PROBLEM DESCRIPTION => Write out exactly the lines from the start of the entries through the one that contains "Task: Save the imgur post", including both.

RECORDS FOR THE EXERCISE =>
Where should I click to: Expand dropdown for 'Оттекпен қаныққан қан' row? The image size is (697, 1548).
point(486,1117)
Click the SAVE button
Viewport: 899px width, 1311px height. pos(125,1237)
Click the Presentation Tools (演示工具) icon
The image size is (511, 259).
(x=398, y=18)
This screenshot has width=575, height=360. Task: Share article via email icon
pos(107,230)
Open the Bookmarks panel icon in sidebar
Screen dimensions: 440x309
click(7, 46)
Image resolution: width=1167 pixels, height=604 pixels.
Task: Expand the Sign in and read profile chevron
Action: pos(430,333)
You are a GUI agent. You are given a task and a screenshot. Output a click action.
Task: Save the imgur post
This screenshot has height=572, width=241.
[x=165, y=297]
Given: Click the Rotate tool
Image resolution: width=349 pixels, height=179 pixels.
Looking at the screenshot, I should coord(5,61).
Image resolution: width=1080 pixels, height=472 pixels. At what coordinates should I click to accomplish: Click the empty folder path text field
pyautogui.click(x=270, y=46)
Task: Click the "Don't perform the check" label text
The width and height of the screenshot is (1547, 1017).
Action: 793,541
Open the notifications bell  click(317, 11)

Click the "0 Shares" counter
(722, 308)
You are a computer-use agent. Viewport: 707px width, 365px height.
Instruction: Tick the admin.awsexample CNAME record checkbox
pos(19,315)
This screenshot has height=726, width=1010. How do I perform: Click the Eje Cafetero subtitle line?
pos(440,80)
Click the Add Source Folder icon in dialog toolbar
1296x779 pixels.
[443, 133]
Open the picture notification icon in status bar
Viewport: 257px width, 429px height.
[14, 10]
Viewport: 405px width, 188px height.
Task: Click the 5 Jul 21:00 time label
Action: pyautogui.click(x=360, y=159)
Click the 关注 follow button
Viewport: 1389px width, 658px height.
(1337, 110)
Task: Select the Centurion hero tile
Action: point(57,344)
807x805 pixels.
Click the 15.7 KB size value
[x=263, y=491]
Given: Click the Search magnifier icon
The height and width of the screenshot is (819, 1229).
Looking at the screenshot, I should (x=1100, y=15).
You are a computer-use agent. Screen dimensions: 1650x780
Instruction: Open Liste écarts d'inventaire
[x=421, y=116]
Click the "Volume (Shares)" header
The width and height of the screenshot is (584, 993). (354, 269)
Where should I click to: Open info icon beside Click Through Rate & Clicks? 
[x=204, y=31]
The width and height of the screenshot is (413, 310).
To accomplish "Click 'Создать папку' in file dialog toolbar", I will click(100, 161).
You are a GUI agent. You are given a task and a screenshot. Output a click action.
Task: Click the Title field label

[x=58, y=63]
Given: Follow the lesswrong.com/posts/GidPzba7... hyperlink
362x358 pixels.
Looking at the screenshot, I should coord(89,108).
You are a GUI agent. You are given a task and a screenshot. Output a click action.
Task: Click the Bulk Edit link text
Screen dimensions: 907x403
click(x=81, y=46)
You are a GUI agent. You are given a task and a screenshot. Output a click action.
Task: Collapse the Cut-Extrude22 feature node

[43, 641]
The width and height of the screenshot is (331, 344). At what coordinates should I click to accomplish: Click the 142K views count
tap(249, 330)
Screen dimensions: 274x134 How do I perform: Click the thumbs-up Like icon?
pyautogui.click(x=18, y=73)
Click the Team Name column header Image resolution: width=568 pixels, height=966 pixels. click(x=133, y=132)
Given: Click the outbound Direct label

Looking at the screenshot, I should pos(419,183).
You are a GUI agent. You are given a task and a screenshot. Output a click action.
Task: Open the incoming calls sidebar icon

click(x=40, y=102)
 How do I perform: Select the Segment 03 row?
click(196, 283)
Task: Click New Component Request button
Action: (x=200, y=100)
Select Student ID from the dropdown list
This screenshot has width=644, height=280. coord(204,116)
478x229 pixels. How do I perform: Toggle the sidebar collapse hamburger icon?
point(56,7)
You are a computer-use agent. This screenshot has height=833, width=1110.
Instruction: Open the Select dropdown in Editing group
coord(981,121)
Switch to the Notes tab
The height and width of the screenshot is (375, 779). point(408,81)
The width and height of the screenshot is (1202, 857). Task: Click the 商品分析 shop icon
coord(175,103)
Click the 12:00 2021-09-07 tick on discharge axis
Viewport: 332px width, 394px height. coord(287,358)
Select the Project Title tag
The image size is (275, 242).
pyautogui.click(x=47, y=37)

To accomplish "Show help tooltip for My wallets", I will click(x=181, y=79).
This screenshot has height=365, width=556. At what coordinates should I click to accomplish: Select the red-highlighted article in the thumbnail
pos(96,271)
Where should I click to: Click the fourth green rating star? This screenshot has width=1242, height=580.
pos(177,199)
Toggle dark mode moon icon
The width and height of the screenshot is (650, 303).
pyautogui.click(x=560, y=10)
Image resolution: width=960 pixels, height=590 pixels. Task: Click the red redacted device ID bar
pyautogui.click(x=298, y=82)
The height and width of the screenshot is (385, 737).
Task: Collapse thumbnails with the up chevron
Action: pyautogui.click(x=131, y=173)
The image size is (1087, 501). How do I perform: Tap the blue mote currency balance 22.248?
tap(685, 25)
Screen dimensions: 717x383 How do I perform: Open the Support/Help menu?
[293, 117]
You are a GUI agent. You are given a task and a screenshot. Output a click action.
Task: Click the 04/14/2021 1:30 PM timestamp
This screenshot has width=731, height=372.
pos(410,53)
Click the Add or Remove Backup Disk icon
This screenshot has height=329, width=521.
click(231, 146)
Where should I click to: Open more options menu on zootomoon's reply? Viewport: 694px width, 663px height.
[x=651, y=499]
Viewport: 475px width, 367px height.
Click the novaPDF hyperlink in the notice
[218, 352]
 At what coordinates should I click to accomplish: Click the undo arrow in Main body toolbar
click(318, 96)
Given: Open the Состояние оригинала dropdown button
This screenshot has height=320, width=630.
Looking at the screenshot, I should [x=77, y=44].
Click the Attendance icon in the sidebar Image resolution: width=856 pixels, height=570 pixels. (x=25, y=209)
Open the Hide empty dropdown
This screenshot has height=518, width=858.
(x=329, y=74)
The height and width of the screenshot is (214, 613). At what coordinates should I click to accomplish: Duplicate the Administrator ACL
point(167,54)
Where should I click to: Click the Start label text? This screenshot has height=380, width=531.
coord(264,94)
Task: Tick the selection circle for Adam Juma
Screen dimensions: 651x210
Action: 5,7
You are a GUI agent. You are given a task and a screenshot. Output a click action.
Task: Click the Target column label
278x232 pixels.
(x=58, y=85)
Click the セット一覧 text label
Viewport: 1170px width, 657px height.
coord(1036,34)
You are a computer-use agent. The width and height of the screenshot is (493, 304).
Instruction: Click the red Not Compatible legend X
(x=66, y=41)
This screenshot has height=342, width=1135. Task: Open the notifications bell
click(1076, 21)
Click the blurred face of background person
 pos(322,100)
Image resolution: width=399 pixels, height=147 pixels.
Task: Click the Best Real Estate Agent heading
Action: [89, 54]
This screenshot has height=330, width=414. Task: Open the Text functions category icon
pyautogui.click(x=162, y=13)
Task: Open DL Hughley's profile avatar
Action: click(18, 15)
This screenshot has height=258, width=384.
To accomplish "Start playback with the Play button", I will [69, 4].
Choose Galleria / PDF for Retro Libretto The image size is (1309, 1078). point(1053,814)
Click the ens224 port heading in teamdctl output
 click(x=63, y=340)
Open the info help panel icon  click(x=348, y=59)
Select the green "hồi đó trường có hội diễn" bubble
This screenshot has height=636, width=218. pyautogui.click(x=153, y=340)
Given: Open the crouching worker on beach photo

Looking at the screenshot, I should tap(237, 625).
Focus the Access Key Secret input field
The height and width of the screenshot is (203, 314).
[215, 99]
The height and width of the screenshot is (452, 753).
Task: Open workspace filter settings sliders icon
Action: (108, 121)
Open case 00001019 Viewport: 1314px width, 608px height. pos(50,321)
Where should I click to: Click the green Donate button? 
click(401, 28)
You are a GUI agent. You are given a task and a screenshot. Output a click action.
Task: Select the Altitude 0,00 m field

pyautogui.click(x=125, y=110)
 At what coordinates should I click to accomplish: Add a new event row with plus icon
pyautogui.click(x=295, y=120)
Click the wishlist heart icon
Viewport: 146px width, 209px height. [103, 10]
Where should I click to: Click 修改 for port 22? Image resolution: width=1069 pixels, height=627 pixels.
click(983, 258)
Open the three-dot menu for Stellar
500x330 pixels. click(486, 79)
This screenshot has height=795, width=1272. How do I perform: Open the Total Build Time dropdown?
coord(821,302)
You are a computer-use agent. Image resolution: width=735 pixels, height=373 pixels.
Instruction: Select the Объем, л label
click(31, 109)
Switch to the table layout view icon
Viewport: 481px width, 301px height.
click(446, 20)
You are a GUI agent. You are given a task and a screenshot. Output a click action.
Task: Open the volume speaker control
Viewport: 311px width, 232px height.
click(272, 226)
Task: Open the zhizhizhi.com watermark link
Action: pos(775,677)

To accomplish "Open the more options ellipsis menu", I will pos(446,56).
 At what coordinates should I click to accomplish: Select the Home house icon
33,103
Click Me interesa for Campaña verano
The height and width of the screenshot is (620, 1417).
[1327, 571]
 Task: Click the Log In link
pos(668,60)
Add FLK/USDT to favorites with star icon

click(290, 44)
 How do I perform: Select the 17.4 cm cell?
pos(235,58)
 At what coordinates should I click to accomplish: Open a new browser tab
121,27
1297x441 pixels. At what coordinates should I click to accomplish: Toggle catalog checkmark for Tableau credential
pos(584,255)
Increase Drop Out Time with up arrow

ANSWER AREA =>
Where should I click to: Expand dropdown for 'Оттекпен қаныққан қан' row? The image size is (697, 1548).
point(486,1117)
Click the SAVE button
Viewport: 899px width, 1311px height. pos(125,1237)
Click the Presentation Tools (演示工具) icon
The image size is (511, 259).
(x=398, y=18)
This screenshot has width=575, height=360. Task: Share article via email icon
pos(107,230)
Open the Bookmarks panel icon in sidebar
Screen dimensions: 440x309
click(7, 46)
Image resolution: width=1167 pixels, height=604 pixels.
Task: Expand the Sign in and read profile chevron
Action: pos(430,333)
You are a GUI agent. You are given a task and a screenshot. Output a click action.
Task: Save the imgur post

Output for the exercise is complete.